Jim Stringfellow: Taking on obesity and delinquency
Published: Monday, April 8, 2013 at 6:01 a.m.
Last Modified: Friday, April 5, 2013 at 7:09 p.m.
His name is Matt Howland. Matt is a young former teacher who, a little over a year ago, began noticing and becoming concerned about overweight kids in school.
But nobody, no program, either in school or out of school, was doing anything about it.
Matt formed a 501(c)3 organization called Youth Combine that now serves hundreds of area kids, both overweight and normal weight, all seeking a low-cost way to get organized athletic activity after school.
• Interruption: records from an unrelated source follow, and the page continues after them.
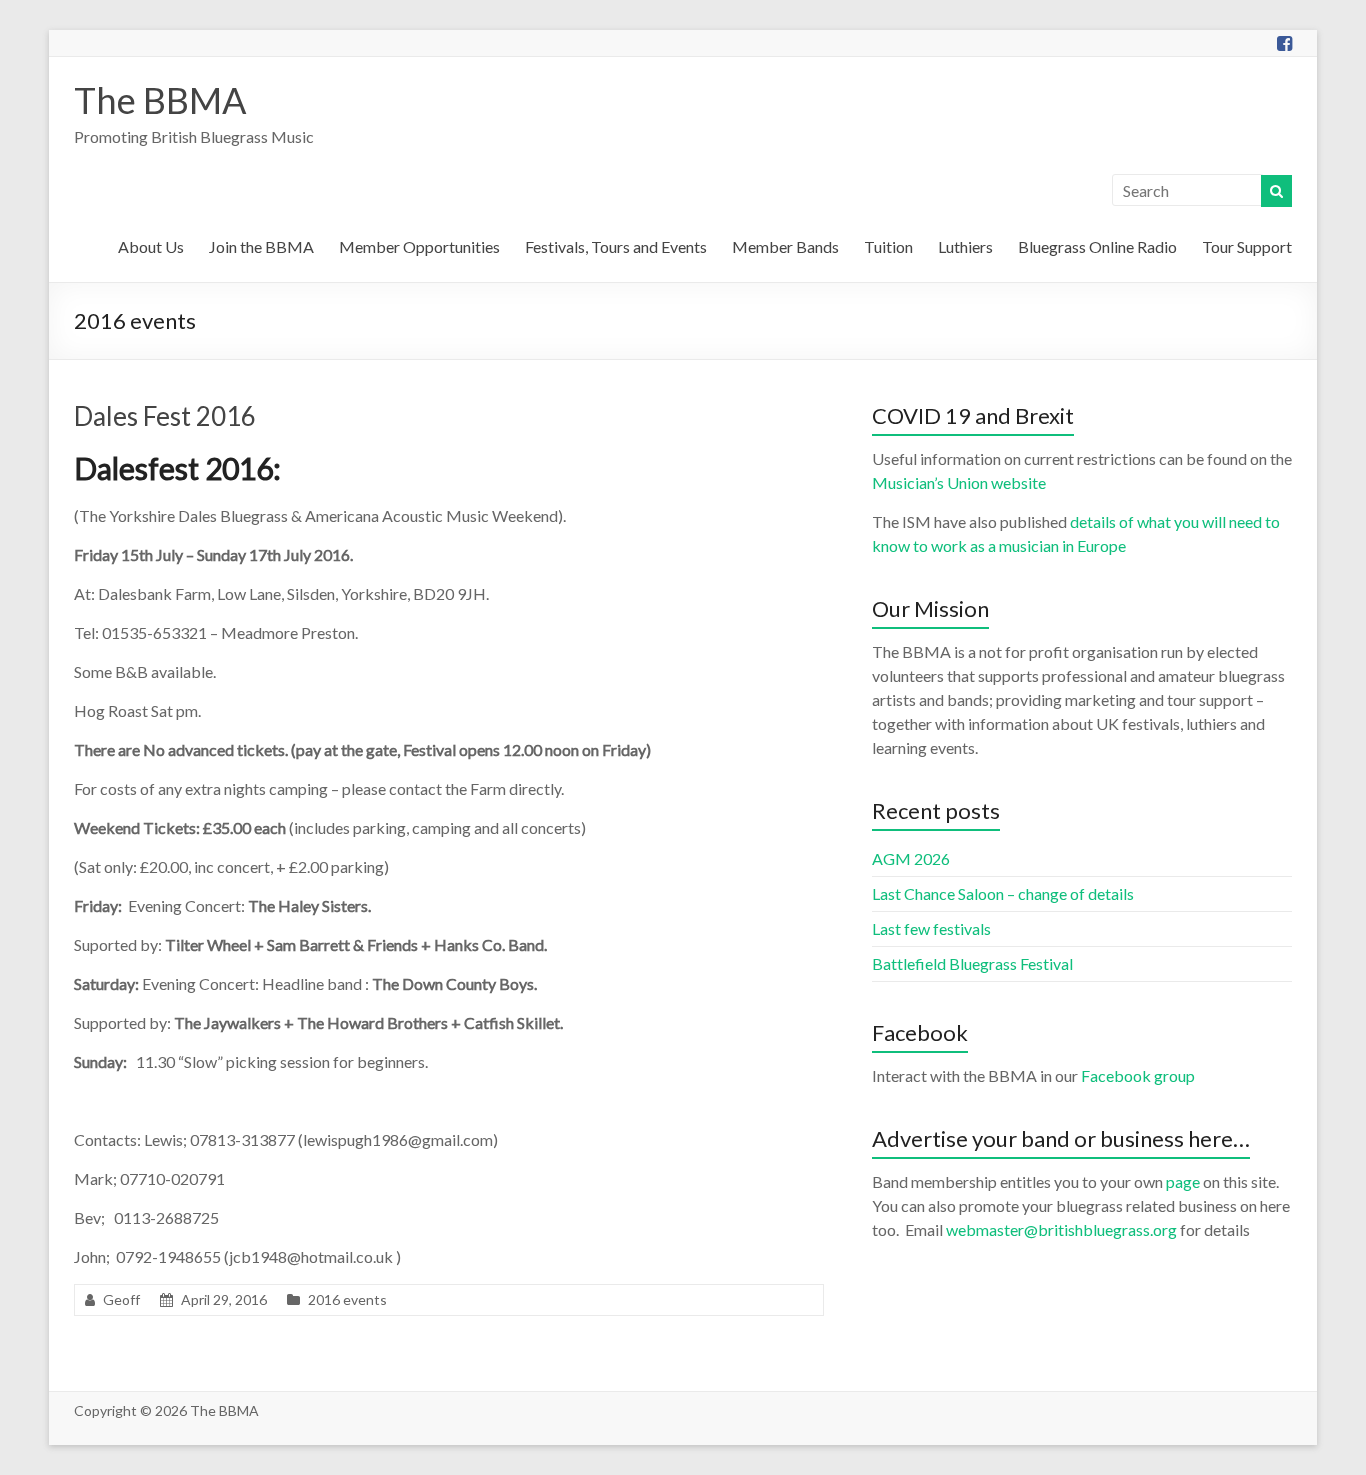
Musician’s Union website (959, 482)
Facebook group (1138, 1075)
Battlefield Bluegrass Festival (972, 963)
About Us (151, 246)
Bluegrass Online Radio (1097, 246)
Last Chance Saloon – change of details (1003, 893)
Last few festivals (931, 928)
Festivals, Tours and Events (616, 246)
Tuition (888, 246)
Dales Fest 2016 (165, 416)
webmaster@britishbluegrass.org (1061, 1229)
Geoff (121, 1299)
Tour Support (1247, 246)
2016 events (347, 1299)
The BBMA (160, 100)
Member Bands (785, 246)
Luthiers (965, 246)
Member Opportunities (419, 246)
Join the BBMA (261, 246)
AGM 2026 (911, 858)
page (1183, 1181)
Matt operates Youth Combine year-long, five afternoons a week, primarily centered at Westwood Middle School. General fitness, cross country track, even Olympic weightlifting and low-level gymnastics are provided to those who can pay $20. Free scholarships are given to those who cannot pay.
His mission is to empower the children with the values of hard work, dedication and responsibility through high-intensity training and fitness education. He believes that empowering youth with these values will help produce productive and contributing members of society in adulthood while at the same time taking on the challenge of eliminating childhood obesity and juvenile delinquency.
Childhood obesity in the U.S. has more than tripled in the last 30 years, while organized physical activity time has diminished. Contrarily, exposure to sedentary activities like watching television, using the computer and playing video games has increased.
In fact, the U.S. Department of Health states that almost 25 percent of a child's waking hours are spent in front of a television and only 39 percent of children between the ages of 9 and 13 participate in organized physical activity after school. The U.S. Office of Juvenile Justice states that juvenile offenses occur most frequently between the hours of 3:30 and 6:30 p.m. and that programs designed to prevent juvenile delinquency would be most effective if they occurred directly after school.
What impresses me especially about Matt is that he started this program virtually without a nickel. He is now gaining some financial support as our citizenry learns more about his program's success but the growing program still needs plenty of support.
Matt, my check is in the mail. You already have my thanks and respect.